I played catch with my friends, but they keep going to sleep when I throw it.

Alert

From now on, we’re gonna call shitting the bed an “Amber Alert.”

Memes

Dad

Q: My dad woke up one morning about to go to work, but he was still really tired, so he decided the quickest way to wake him up was to slap him in the face.

So he asked me to do it, but I guess I don't know my own strength, and so he went back to sleep again...

Movie

Your Friend: Bro, I'm having a movie sleepover tonight.
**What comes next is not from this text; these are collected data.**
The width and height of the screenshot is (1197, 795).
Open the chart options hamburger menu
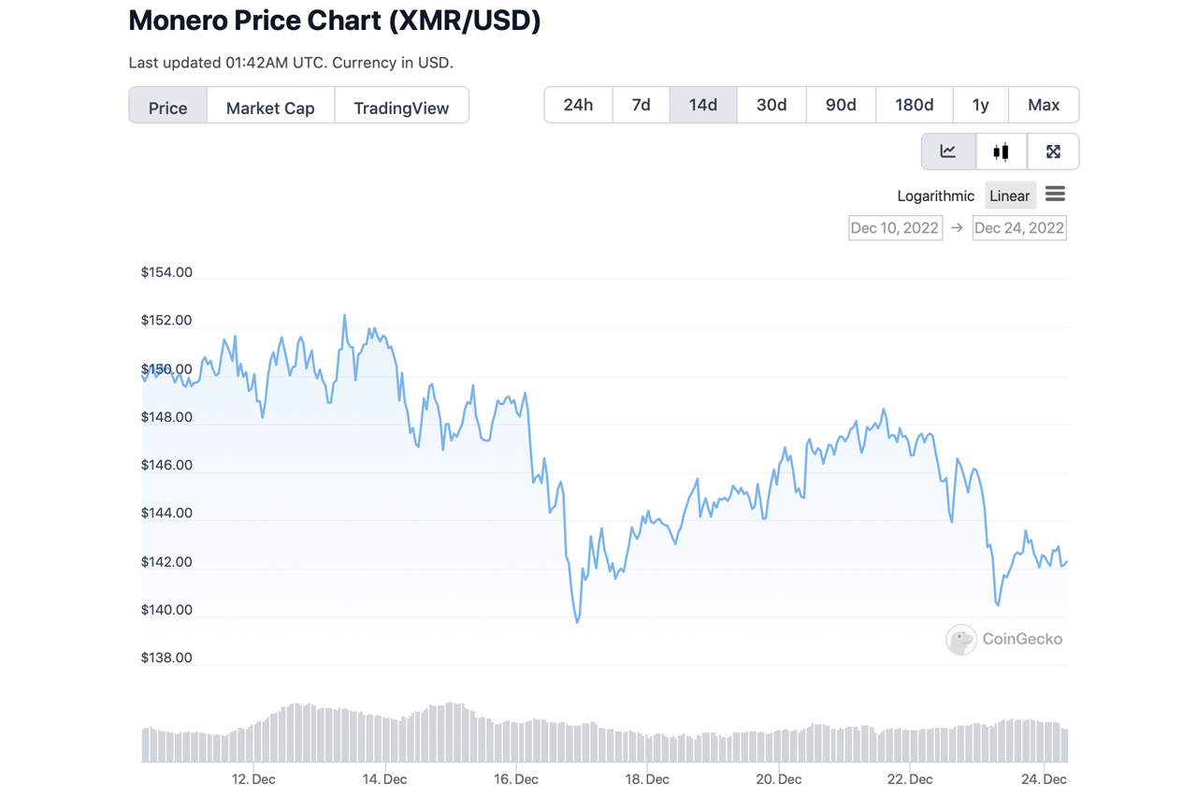coord(1055,194)
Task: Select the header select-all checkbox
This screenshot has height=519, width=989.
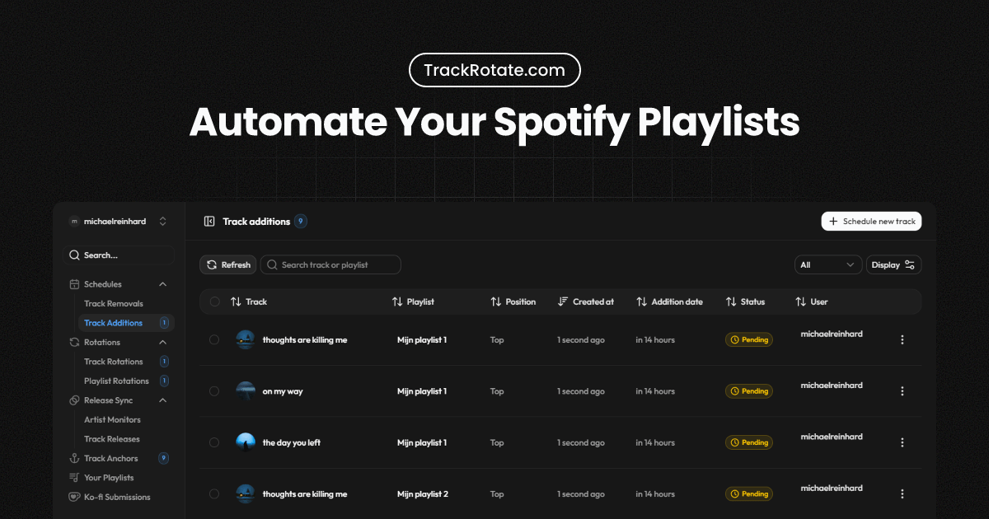Action: point(214,302)
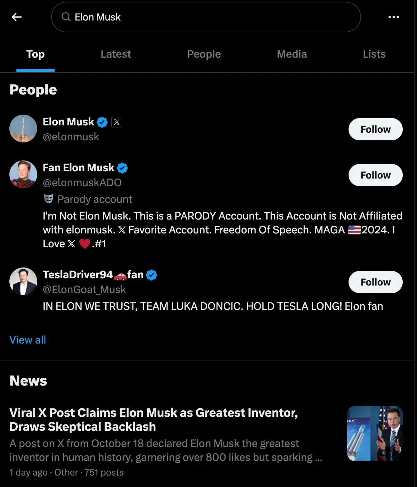Open the Greatest Inventor news headline
The width and height of the screenshot is (417, 487).
[x=154, y=420]
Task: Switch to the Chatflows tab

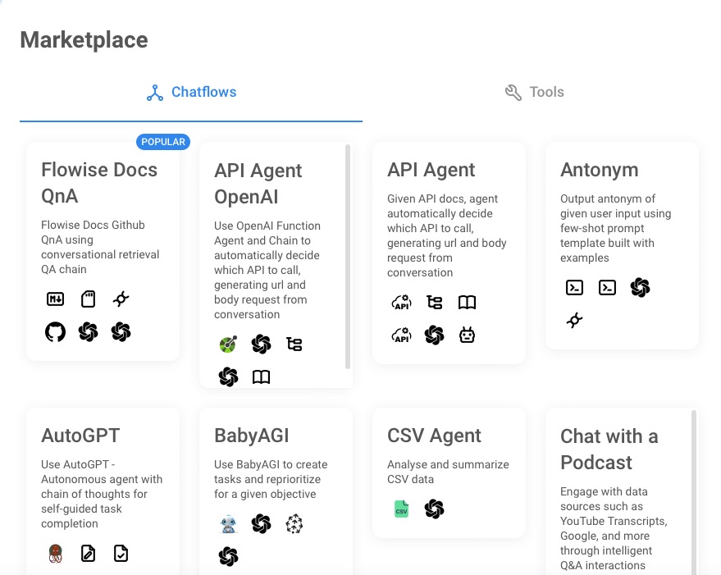Action: click(x=190, y=92)
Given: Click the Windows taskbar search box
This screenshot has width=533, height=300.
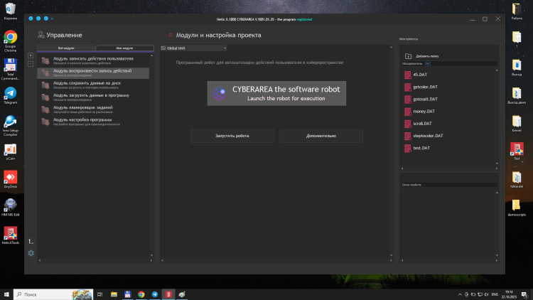Looking at the screenshot, I should 54,294.
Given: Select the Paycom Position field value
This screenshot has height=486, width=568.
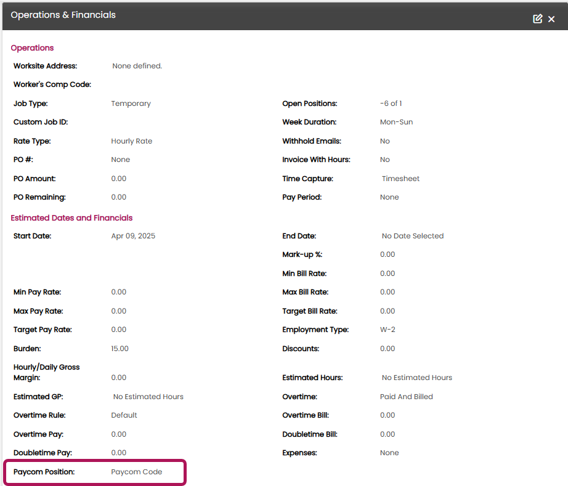Looking at the screenshot, I should (x=136, y=471).
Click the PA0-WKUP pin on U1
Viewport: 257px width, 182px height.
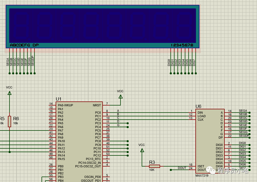(x=65, y=105)
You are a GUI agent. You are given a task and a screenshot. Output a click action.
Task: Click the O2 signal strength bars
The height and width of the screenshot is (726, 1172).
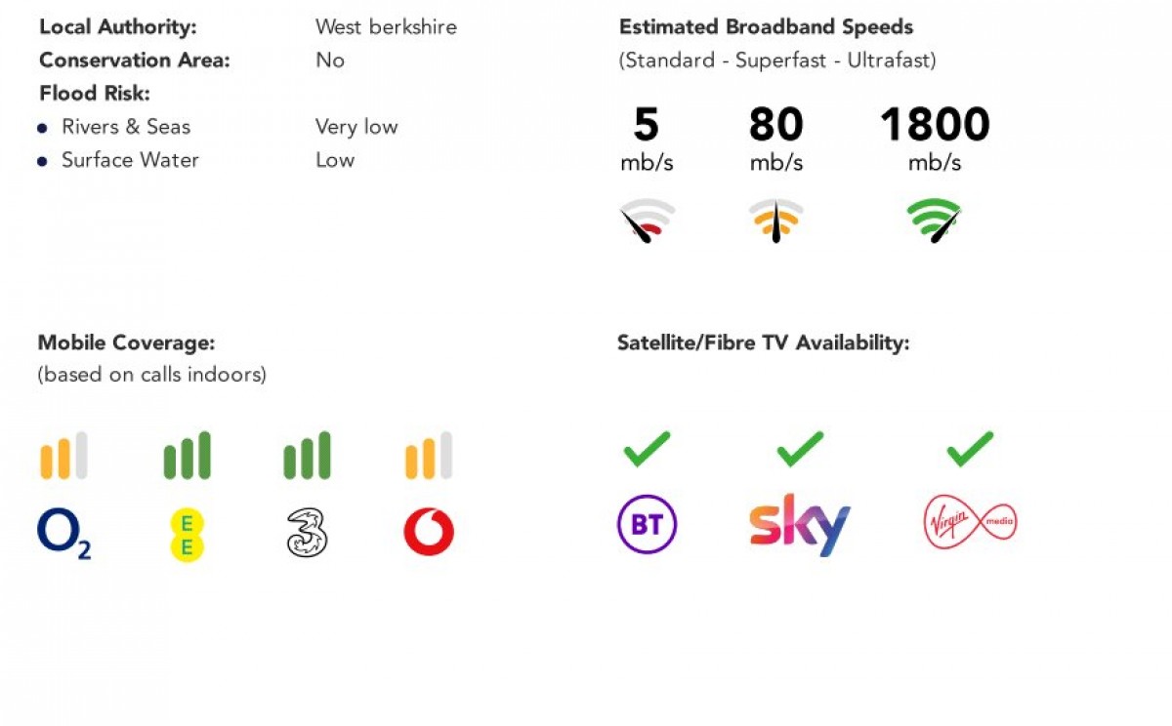click(63, 456)
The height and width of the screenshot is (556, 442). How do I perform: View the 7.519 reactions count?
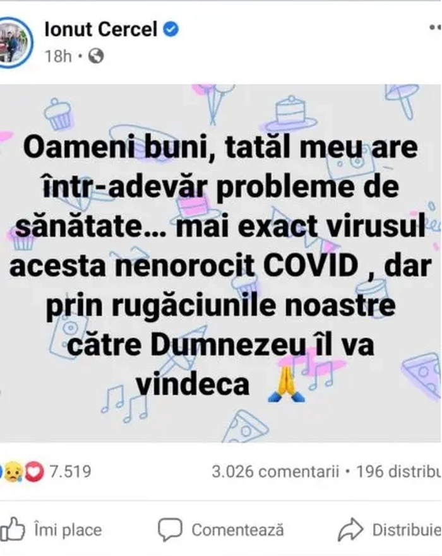click(x=70, y=471)
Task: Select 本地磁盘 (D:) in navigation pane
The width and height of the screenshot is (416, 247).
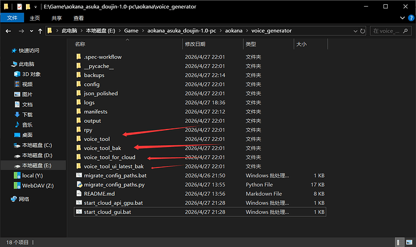Action: point(36,155)
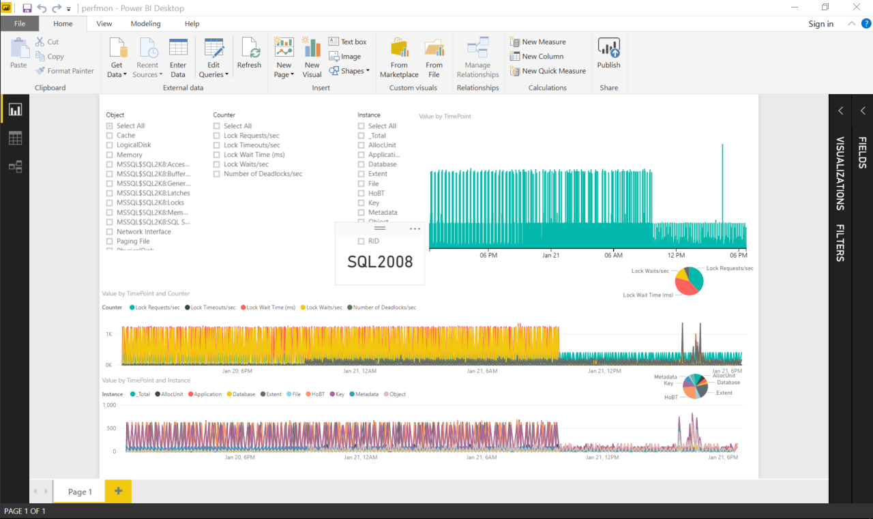Enable the Lock Waits/sec counter checkbox
This screenshot has height=519, width=873.
[216, 164]
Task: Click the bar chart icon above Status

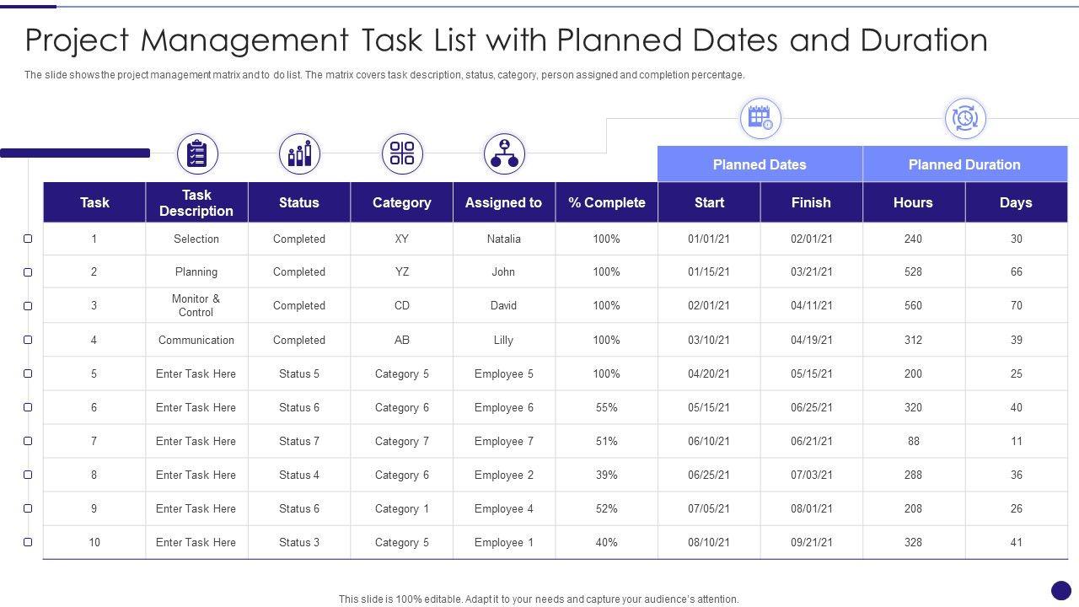Action: click(299, 154)
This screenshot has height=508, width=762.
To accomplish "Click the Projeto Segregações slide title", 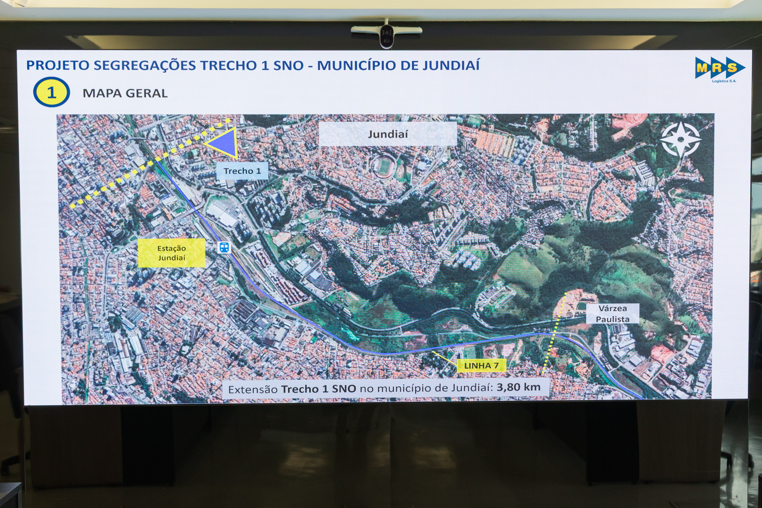I will [253, 66].
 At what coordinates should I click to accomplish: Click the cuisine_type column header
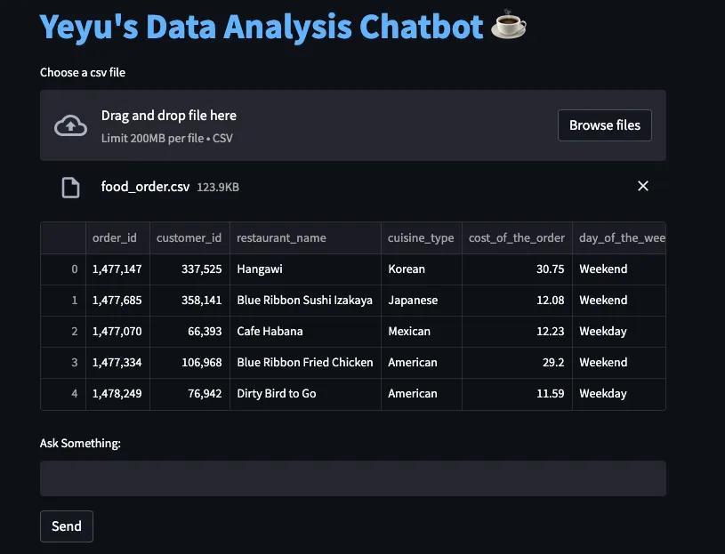(418, 237)
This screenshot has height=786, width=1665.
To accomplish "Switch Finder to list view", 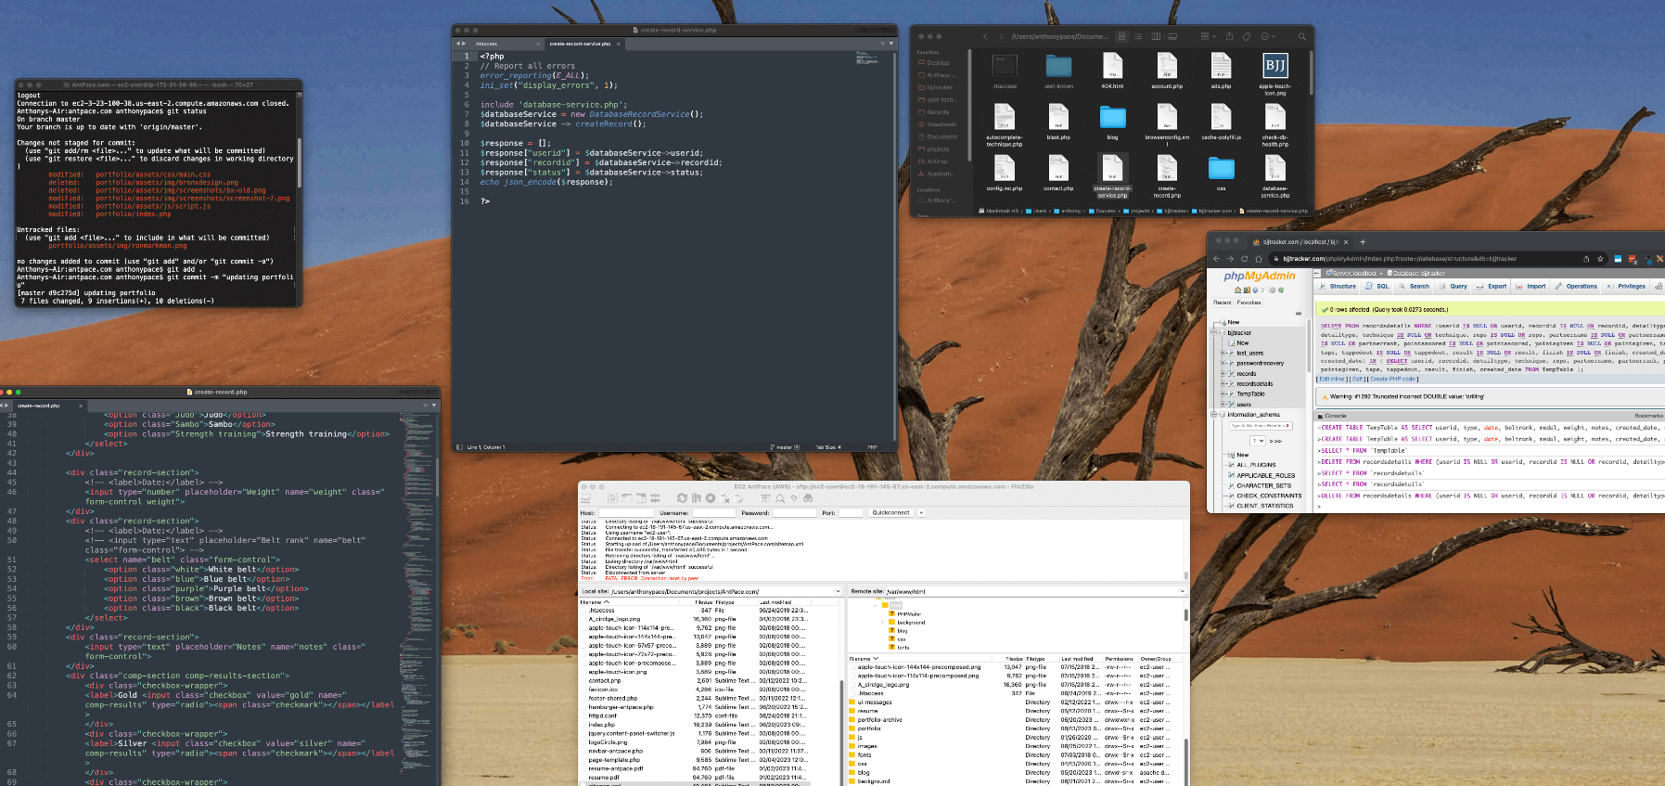I will click(x=1139, y=37).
I've invited 17 people, wanna come?

You: Yeah, but why so many people?

Your Friend: Because the DVD says only 18+ viewers.

You: Dude!!!!

Word

I’ll always remember my father’s last words: “I’m gonna sleep for a little.”

Sister

I told my sister that when you go to bed with an itchy butt, you're going to have smelly fingers in the morning, and I've never heard her laugh so hard in my life.

Sleeping Pill

What's the difference between sleeping pills and my beating my meat?

Sleeping pills actually come with a prescription.

Clap

If two people who have the clap sleep together, did they make an applause?

Napkin

My friend tried to sleep on napkins.

I guess that's why they're called NAP-kins.

Onion

Q: What’s the difference between a sleeping lady and an onion?

A: One doesn’t scream when you try to chop it up.

Death

What's 2ft long, blue, and stiff and keeps a woman up all night?

Cot death.

Wife

My wife and I watched the movie Indecent Proposal last night. Afterwards, I asked her if she'd sleep with Robert Redford for $1,000,000. She said, "Sure, but where am I gonna get that kind of money?"